今日、うちの奥さんの実家で飼っていた犬(ヒメちゃん・マルチーズ♀16才)が亡くなった。
ここ数日はいつ何時なにが起こるかわからないような状態が続いていて、さすがの彼女もかなり凹んでいた。

犬好きというのはすごいもので、ヒメちゃんの死に直面して、彼女と彼女のご両親は安楽死の問題や死後の世界についていろいろ考えたらしく、日々、うちひしがれて帰ってきた彼女はそうしたことを僕に語っていた。

時を同じくして、僕も仏教に関する本を読んでいたこともあり、生や死について否応なしに考えさせられたのだった。

何しろ、生きとし生けるものはみな、いつか死ぬ。

これはどうにもならないことで、それを悲しんでも仕方がないことなのだが、それでも、人は別れを悲しむものである。わかっていれば悲しまなくてすむものではない。

:::

取り組む課題:
1) 引用文によると、亡くなった犬の犬種と年齢は何か。
2) 引用文の一部を正確に書き写しなさい。「今日、うちの奥さんの実家で飼」を含む語句から始め、「しに考えさせられたのだった。」で終えること。
3) 次の（a）～（c）が引用文の内容と合っているかどうかを、「はい」か「いいえ」で答えなさい。それぞれ、判断の決め手となる本文の語句をそのまま引用すること。
（a）亡くなった犬は、奥さんの実家で飼われていた。
（b）筆者は同じ時期に、キリスト教に関する本を読んでいた。
（c）別れが来るとわかっていれば、人は悲しまなくてすむ。

提示された記録:
:::

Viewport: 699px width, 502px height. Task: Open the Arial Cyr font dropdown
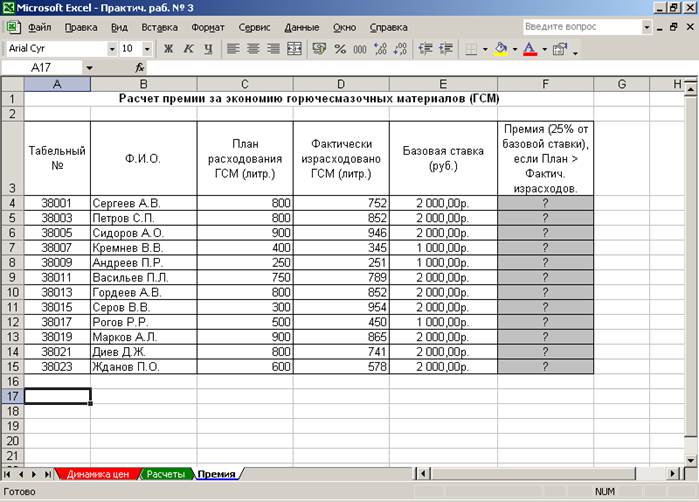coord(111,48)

:::

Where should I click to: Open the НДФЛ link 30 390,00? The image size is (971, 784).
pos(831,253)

:::

課題別の解答:
1) マルチーズで、16才。

2)
今日、うちの奥さんの実家で飼っていた犬(ヒメちゃん・マルチーズ♀16才)が亡くなった。
ここ数日はいつ何時なにが起こるかわからないような状態が続いていて、さすがの彼女もかなり凹んでいた。

犬好きというのはすごいもので、ヒメちゃんの死に直面して、彼女と彼女のご両親は安楽死の問題や死後の世界についていろいろ考えたらしく、日々、うちひしがれて帰ってきた彼女はそうしたことを僕に語っていた。

時を同じくして、僕も仏教に関する本を読んでいたこともあり、生や死について否応なしに考えさせられたのだった。

3)
（a）はい。「うちの奥さんの実家で飼っていた犬」
（b）いいえ。「仏教に関する本を読んでいた」
（c）いいえ。「わかっていれば悲しまなくてすむものではない」